The Kandy nurses’ protest is the latest in the series of struggles launched by nurses in many parts of Sri Lanka against the cancellation of overtime pay and paid leave during the COVID-19 pandemic.
Bangladeshi garment workers demand unpaid salaries
Over 2,000 garment workers from the Dipta Apparels factory in the Shampur area of Savar, Bangladesh, protested outside their factory on Sunday demanding unpaid salaries for June and reopening of the factory. They blocked a local road for several hours.
Factory management announced a three-day plant shutdown on July 1, blaming a drop in orders but later announced that the closure was indefinite, claiming electricity had been cut to the plant.
Workers also demanded payment of outstanding bonuses and the July Eid festival holiday allowance. The workers are members of the Bangladesh Garments and Shilpa Sramik Federation and National Garment Workers' Federation.
Bangladeshi university teachers protest sackings and outstanding salaries
Teachers from several private universities in Bangladesh have protested by filing complaints to the University Grants Commission against their termination and the non-payment of salaries.
Teachers said that university authorities have taken full tuition fees from the students for online classes but only paid some employees half of their salaries during the COVID-19 lockdown in March or nothing at all. Some universities terminated teachers during the COVID-19 crisis, claiming bankruptcy due to fewer student admissions.
Tasmanian tree lopping workers locked out
Nine workers from A1 Trees Services, a tree-lopping company in Tasmania, were locked out by management on Tuesday in a dispute over their first enterprise agreement. The lockout was in response to low level work bans imposed by members of the Electrical Trades Union (ETU).
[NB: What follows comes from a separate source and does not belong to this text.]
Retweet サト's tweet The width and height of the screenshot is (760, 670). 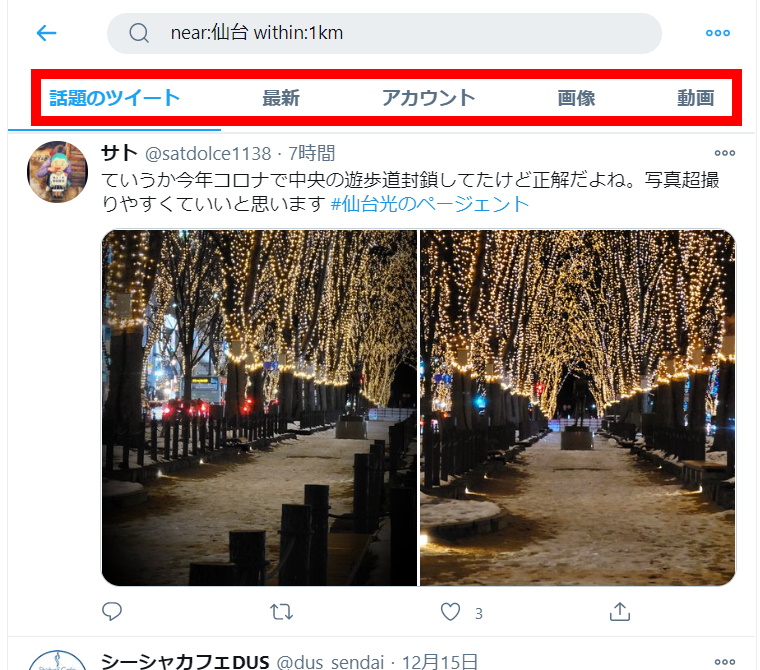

Police were called to the workers’ picket line outside the company’s depot in Devonport on Wednesday morning after the company owner drove his vehicle into the picket, injuring two workers and hospitalising one of them.
According to a union spokesman, the workers are only paid a flat rate below the minimum award rate with no benefits or penalty pay. He alleged that the workers were owed hundreds of dollars due to underpayment of wages. The workers want pay parity and entitlements with other workers in the industry and compensation for past wage underpayments.
Chemical Warehouse distribution workers refuse to enter Melbourne facility because of COVID-19 infections
Chemist Warehouse Distribution Centre workers in Somerton, Melbourne refused to enter the premises on July 10 after learning that a colleague had tested positive to COVID-19. According to the United Workers Union (UWU) the infected worker and five others have gone into isolation, despite the possibility that up to 100 staff who worked the same shift could have come in contact with the confirmed case.
While Chemist Warehouse management has demanded work should continue as normal, workers insisted that the facility must be closed for cleaning. Management has also declared that employees who refuse to work use their own entitlements, forcing casual employees and others with limited entitlements to choose between financially supporting their family or putting their health at risk.
The union has demanded that all workers at the site be placed on pandemic leave until they have been able to obtain a negative COVID test and that the facility be closed for 72 hours to allow for a deep clean. Although the issue is a workplace occupational health and safety concern the union has not called any industrial action despite complaining that the company has provided little details of the thoroughness of the cleaning process.